1. It helps you save time
Small business owners have to wear many hats and divide their time between a variety of tasks and responsibilities. They don’t have the same access to resources as large corporations, which means they can’t delegate menial tasks, at least not to the same extent. Therefore, it is crucial that the tools and solutions they employ are effective and not wasteful. Data is only as meaningful as you know how to interpret it. Small businesses often outsource this task or hire consulta nts to do the tedious work. The use of machine learning, the automation of processes, and the attribution of insights into corporate strategy – all of these are crucial for increasing the efficiency of a company.
2. It can open up new insights
Insights and actionable information are gained through data analysis, which requires sifting through information to spot trends and patterns. Moreover, it helps to come to different conclusions. The importance of this process cannot be overstated, especially for small businesses that have limited resources.

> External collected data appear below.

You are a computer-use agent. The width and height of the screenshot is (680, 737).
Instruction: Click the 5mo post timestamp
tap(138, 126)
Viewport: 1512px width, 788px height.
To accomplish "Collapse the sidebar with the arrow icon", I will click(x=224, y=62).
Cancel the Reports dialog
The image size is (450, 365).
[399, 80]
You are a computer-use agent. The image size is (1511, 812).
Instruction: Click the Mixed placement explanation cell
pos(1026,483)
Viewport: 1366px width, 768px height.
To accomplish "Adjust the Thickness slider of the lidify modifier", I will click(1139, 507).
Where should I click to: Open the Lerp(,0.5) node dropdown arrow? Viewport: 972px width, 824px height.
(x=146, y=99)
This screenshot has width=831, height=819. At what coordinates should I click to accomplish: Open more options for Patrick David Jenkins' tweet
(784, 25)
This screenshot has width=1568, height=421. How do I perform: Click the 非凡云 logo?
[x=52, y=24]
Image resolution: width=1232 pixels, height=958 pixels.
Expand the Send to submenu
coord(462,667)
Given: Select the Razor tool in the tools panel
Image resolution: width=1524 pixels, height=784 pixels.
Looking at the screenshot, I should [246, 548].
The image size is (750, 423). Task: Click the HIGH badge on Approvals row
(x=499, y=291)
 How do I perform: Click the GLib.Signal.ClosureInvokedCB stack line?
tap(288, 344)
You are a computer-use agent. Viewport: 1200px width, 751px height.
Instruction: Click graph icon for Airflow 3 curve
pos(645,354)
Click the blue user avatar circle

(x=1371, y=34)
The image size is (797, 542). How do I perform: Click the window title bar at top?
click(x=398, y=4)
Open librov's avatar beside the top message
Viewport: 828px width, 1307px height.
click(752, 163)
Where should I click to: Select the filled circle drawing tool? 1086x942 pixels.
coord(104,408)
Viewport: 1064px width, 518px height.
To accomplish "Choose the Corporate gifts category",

With the right data analysis tools, especially with the help of AI and machine learning, these systems can unlock and identify insights that would otherwise be inaccessible. For example, you can suddenly see what the best solution for a future campaign or promotion is based on historical data. You can even predict an outcome based on a variety of factors. Advanced analytics and predictive models helped one manufacturer increase revenue by 55%, according to a McKinsey report.
3. It provides better context
Data analysis can provide answers and a better context, among other things. This is of great benefit in case of problems or mistakes you make. Sometimes you might even discover inconsistencies that you didn’t even know existed.
Data analysis is particularly good at uncovering errors in data entry and management. It’s just looking at the information in different ways and seeing what’s happening where and when. For example, a cashier might have trouble entering customer information at the checkout. Or maybe your system automatically corrects information and even ends up getting it wrong. Thorough analysis can help organizations understand what is going wrong, where, and at what stage. Under Duke Energy, an alert from predictive analytics software alerted employees that something was wrong with the turbines, saving over $4.1 million.
4. It allows for real-time interactions
Conventionally, a company would take action and collect performance data and customer insights to inform its movements, but this would only allow for action after the fact. For example, right before a product launch, a company might see how well the audience is responding, how much it’s selling, or whether or not it’s a failure.